WORK REQUIRED: For the entries below, repeat exactly each line starting with the one that contains "Continue reading (367, 1176)" and going on through the one that contains "Lifestyle (455, 142)", and no others.

Pixel coordinate grounding data:
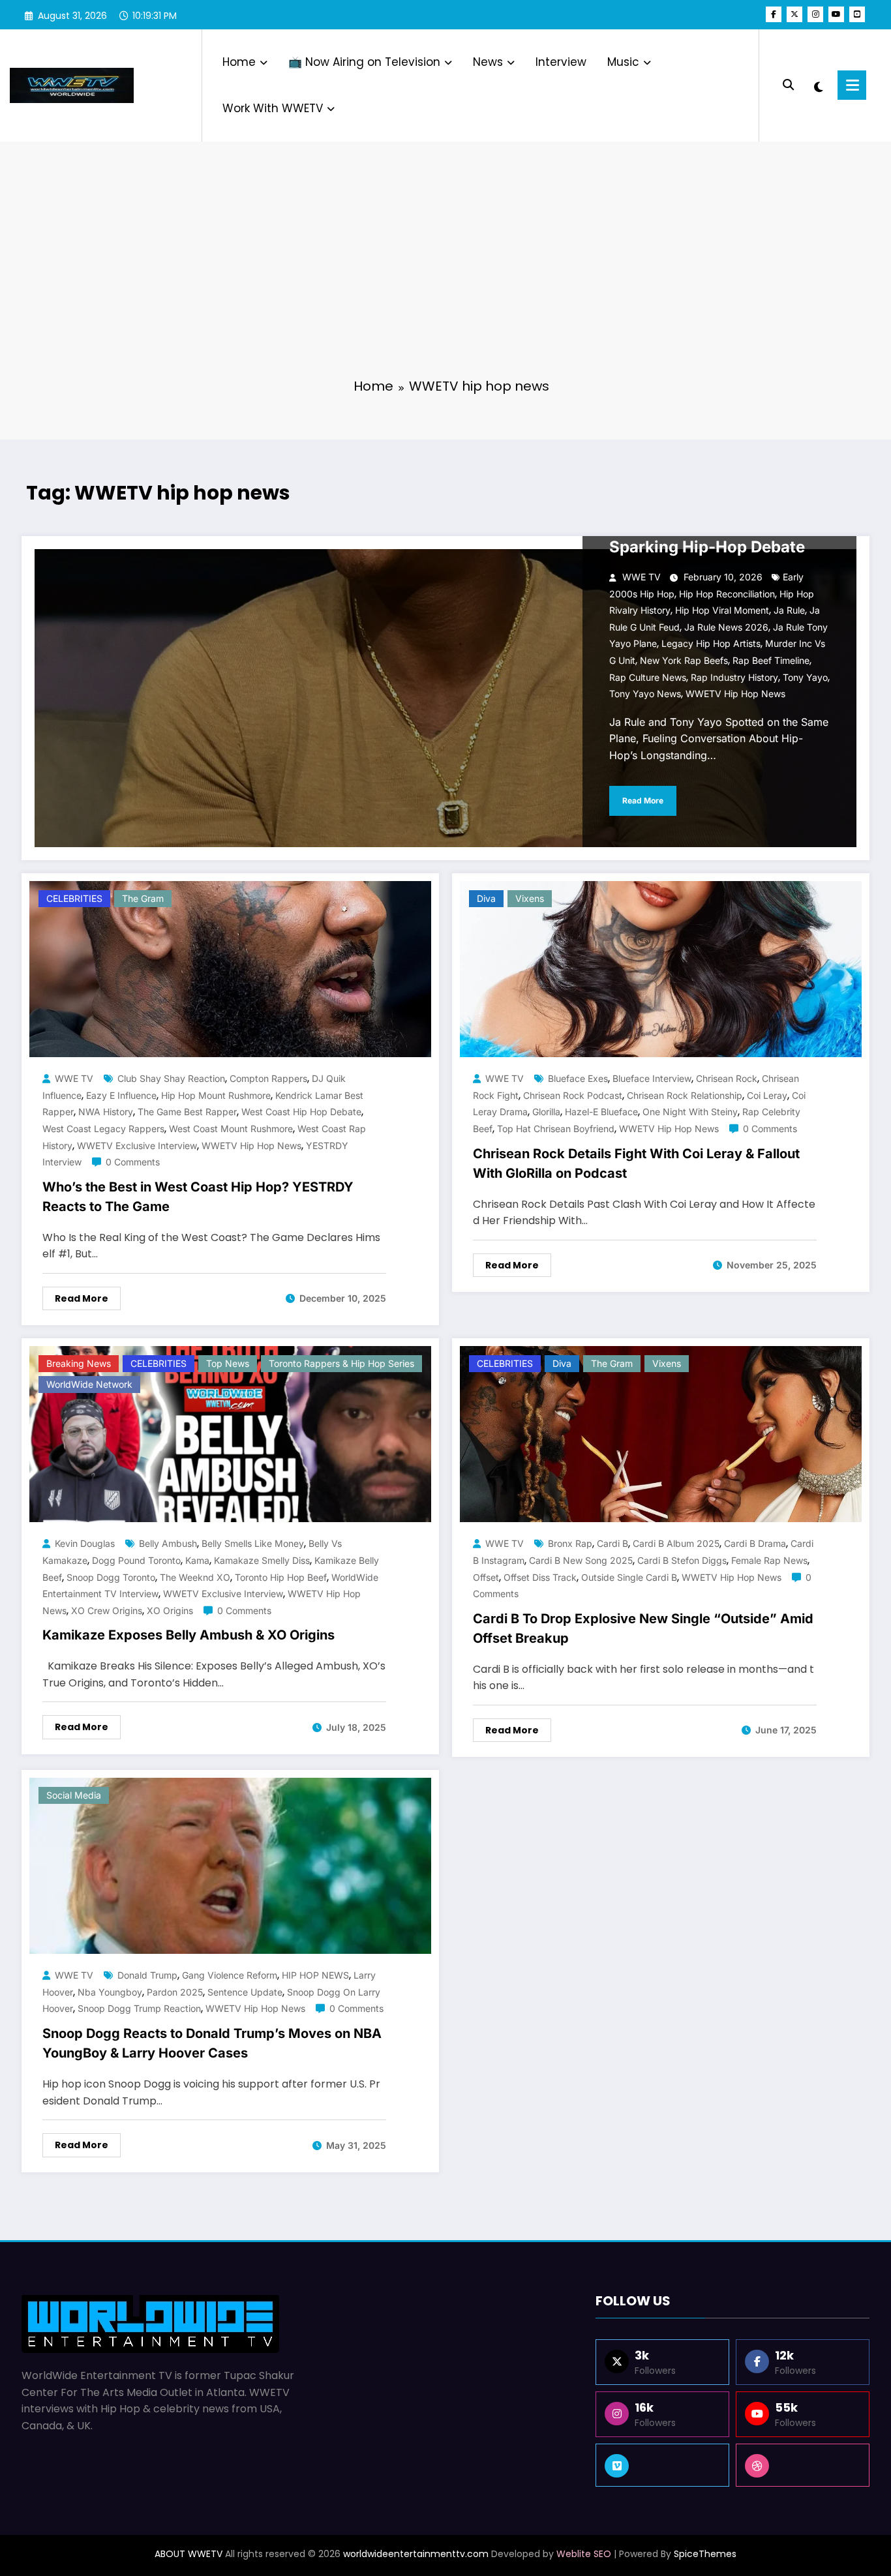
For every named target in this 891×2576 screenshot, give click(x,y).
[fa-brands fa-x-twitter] (794, 14)
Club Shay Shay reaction (171, 1078)
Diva (486, 898)
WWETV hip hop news (735, 693)
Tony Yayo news (645, 693)
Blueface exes (578, 1078)
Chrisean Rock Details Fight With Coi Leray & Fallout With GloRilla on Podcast (636, 1163)
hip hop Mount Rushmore (216, 1095)
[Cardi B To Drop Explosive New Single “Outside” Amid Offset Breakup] (661, 1433)
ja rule (789, 610)
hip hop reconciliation (727, 593)
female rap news (769, 1560)
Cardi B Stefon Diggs (682, 1560)
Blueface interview (651, 1078)
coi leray (767, 1095)
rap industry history (734, 677)
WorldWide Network (89, 1384)
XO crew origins (106, 1610)
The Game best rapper (187, 1111)
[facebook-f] (773, 14)
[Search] (788, 85)
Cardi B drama (755, 1543)
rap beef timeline (770, 660)
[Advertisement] (445, 267)
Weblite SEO (583, 2553)
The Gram (143, 898)
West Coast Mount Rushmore (231, 1128)
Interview (561, 62)
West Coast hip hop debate (301, 1111)
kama (197, 1560)
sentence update (244, 1992)
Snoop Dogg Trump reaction (139, 2008)
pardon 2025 (175, 1992)
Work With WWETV (272, 108)
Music (623, 62)
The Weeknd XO (195, 1577)
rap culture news (647, 677)
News (488, 62)
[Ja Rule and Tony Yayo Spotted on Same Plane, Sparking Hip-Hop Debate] (445, 698)
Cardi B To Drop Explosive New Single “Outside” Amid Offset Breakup (643, 1628)
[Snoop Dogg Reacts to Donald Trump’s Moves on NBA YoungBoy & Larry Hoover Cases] (230, 1865)
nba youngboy (110, 1992)
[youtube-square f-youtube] (857, 14)
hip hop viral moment (722, 610)
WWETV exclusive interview (137, 1145)
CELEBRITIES (74, 898)
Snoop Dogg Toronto (111, 1577)
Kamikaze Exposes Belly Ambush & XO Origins (188, 1635)
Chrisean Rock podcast (572, 1095)
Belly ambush (168, 1543)
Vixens (529, 898)
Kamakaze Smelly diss (262, 1560)
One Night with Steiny (690, 1111)
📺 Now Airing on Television (364, 62)
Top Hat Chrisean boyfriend (555, 1128)
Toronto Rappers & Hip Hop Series (341, 1363)
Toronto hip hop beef (281, 1577)
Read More (642, 800)
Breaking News (78, 1363)
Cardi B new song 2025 (581, 1560)
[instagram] (815, 14)
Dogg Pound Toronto (136, 1560)
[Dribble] (802, 2465)
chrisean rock (726, 1078)
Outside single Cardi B (629, 1577)
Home (239, 62)
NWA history (105, 1111)
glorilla (546, 1111)
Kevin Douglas (85, 1543)
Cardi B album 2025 (676, 1543)
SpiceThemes (705, 2553)
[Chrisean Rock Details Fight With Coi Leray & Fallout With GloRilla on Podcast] (661, 968)
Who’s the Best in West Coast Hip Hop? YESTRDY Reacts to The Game (198, 1196)
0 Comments (133, 1161)
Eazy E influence (121, 1095)
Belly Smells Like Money (253, 1543)
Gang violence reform (229, 1975)
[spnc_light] (818, 85)
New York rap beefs (684, 660)
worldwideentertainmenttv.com (416, 2553)
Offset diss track (540, 1577)
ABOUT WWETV (188, 2553)
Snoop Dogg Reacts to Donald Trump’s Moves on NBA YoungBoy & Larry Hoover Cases (212, 2043)
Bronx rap (570, 1543)
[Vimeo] (662, 2465)
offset (486, 1577)
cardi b (612, 1543)
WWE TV (641, 576)
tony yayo (805, 677)
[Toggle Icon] (852, 85)
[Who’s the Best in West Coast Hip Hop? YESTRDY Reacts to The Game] (230, 968)
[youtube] (836, 14)
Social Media (73, 1795)
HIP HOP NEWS (315, 1975)
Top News (227, 1363)
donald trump (147, 1975)
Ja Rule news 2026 (726, 627)
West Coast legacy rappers (103, 1128)
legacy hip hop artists (711, 643)
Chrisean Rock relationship (684, 1095)
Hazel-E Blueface (601, 1111)
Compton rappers (268, 1078)
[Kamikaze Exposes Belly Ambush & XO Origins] (230, 1433)
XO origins (170, 1610)
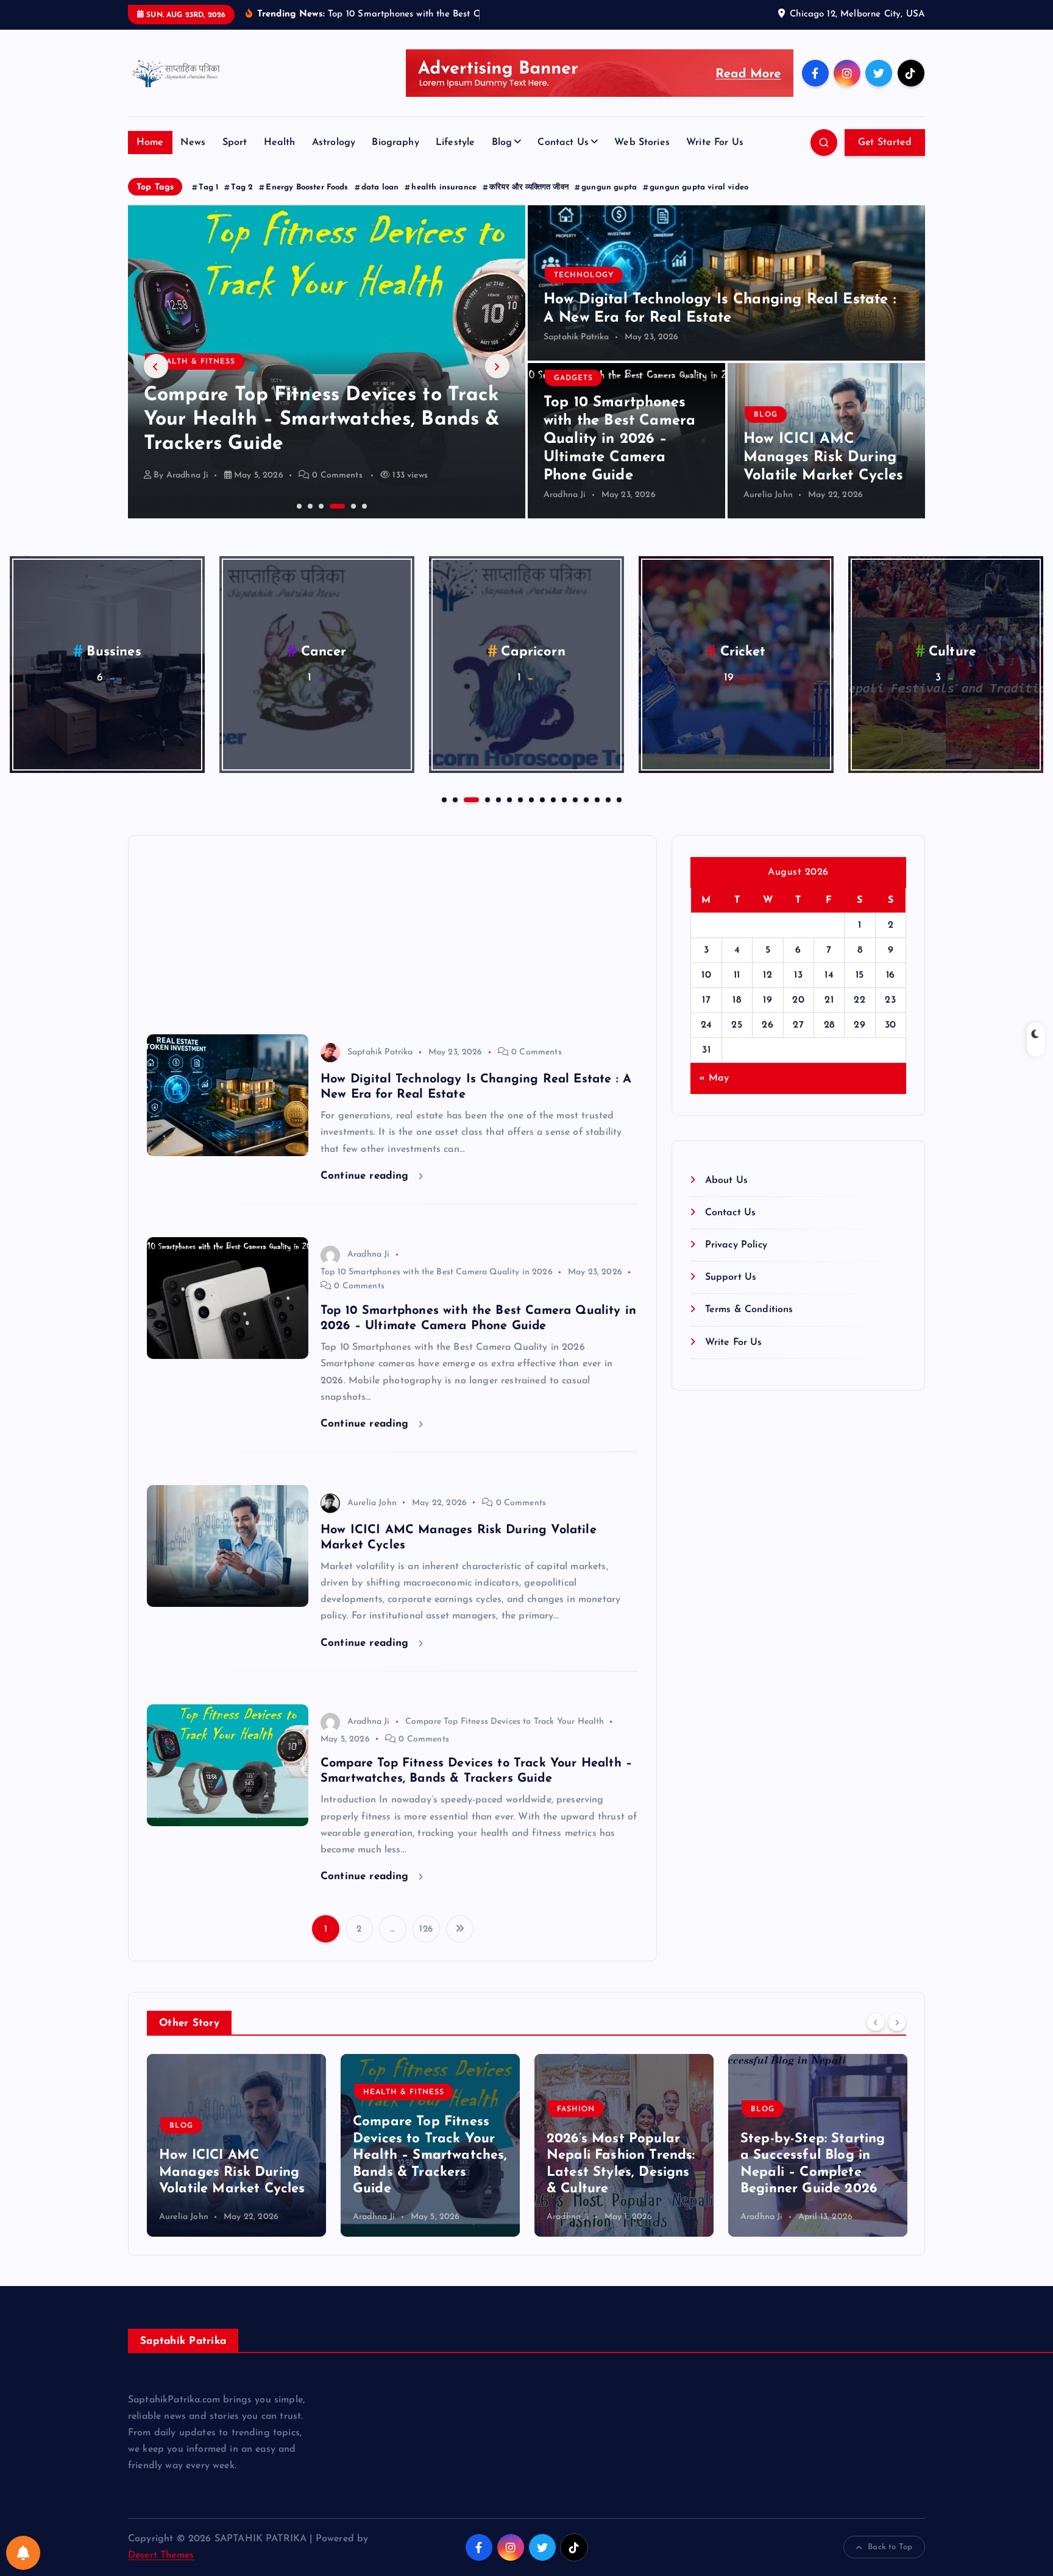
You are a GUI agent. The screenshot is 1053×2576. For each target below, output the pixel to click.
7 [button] (519, 798)
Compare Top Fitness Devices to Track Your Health (504, 1721)
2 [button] (309, 505)
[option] (326, 361)
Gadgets (573, 378)
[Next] (897, 2022)
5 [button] (342, 505)
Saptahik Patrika (576, 337)
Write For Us (714, 142)
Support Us (730, 1277)
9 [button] (541, 798)
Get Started (885, 142)
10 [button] (552, 798)
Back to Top (890, 2547)
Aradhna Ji (187, 475)
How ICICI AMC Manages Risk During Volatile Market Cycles (823, 457)
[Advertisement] (392, 929)
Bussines (114, 652)
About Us (726, 1180)
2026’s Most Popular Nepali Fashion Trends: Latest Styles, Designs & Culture (313, 420)
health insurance (444, 187)
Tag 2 (242, 187)
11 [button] (563, 798)
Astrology (333, 142)
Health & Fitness (209, 2092)
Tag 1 (208, 187)
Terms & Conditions (749, 1309)
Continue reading (367, 1176)
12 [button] (574, 798)
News (193, 142)
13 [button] (585, 798)
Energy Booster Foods (307, 187)
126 (425, 1929)
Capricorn (533, 652)
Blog (502, 142)
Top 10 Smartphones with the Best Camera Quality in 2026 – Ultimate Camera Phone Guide (619, 439)
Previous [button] (156, 366)
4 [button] (331, 505)
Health (280, 142)
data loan (380, 187)
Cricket (743, 652)
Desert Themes (161, 2555)
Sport (234, 142)
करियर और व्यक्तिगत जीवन (529, 187)
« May (714, 1078)
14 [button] (596, 798)
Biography (395, 142)
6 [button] (363, 505)
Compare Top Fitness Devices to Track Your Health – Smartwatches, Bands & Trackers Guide (236, 2155)
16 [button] (618, 798)
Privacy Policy (736, 1245)
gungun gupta (609, 187)
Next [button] (497, 366)
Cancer (324, 652)
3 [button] (320, 505)
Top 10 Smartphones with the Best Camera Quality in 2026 (437, 1272)
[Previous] (876, 2022)
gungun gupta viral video (699, 187)
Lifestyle (455, 142)
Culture (952, 652)
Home (150, 142)
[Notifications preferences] (23, 2553)
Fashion (173, 361)
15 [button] (607, 798)
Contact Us (563, 142)
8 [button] (530, 798)
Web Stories (642, 142)
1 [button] (298, 505)
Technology (584, 275)
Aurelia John (768, 494)
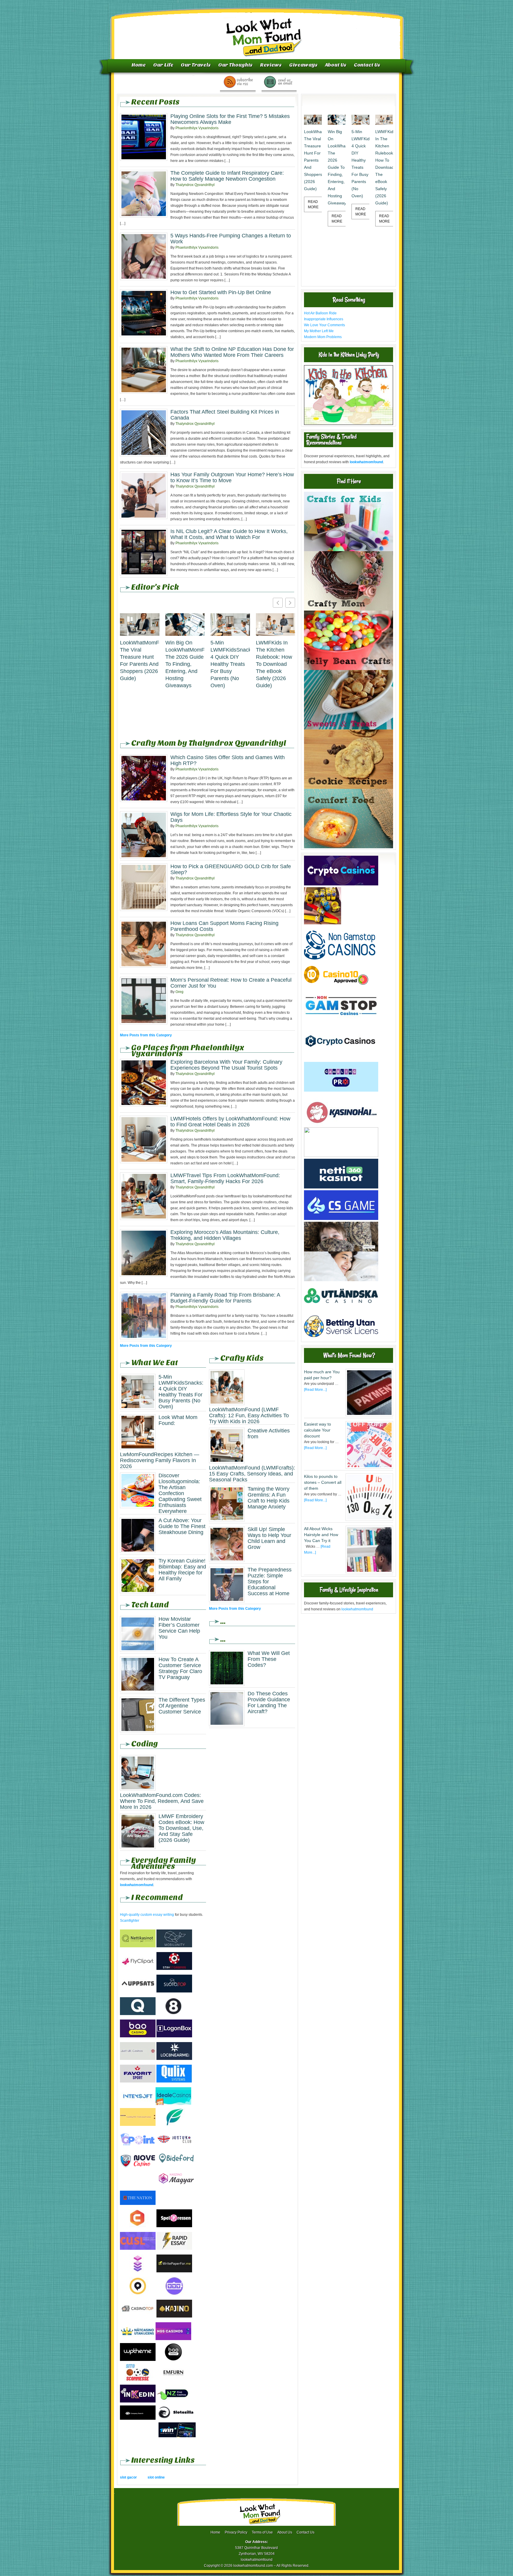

FINISHED TASK:
Continue reading (367, 1176)
12 [button] (574, 798)
News (193, 142)
13 [button] (585, 798)
Energy Booster Foods (307, 187)
126 (425, 1929)
Capricorn (533, 652)
Blog (502, 142)
Top 10 Smartphones with the Best Camera Quality in 2026 – Ultimate Camera Phone Guide (619, 439)
Previous [button] (156, 366)
4 [button] (331, 505)
Health (280, 142)
data loan (380, 187)
Cricket (743, 652)
Desert Themes (161, 2555)
Sport (234, 142)
करियर और व्यक्तिगत जीवन (529, 187)
« May (714, 1078)
14 [button] (596, 798)
Biography (395, 142)
6 [button] (363, 505)
Compare Top Fitness Devices to Track Your Health – Smartwatches, Bands & Trackers Guide (236, 2155)
16 [button] (618, 798)
Privacy Policy (736, 1245)
gungun gupta (609, 187)
Next [button] (497, 366)
Cancer (324, 652)
3 [button] (320, 505)
Top 10 Smartphones with the Best Camera Quality in 2026 (437, 1272)
[Previous] (876, 2022)
gungun gupta viral video (699, 187)
Lifestyle (455, 142)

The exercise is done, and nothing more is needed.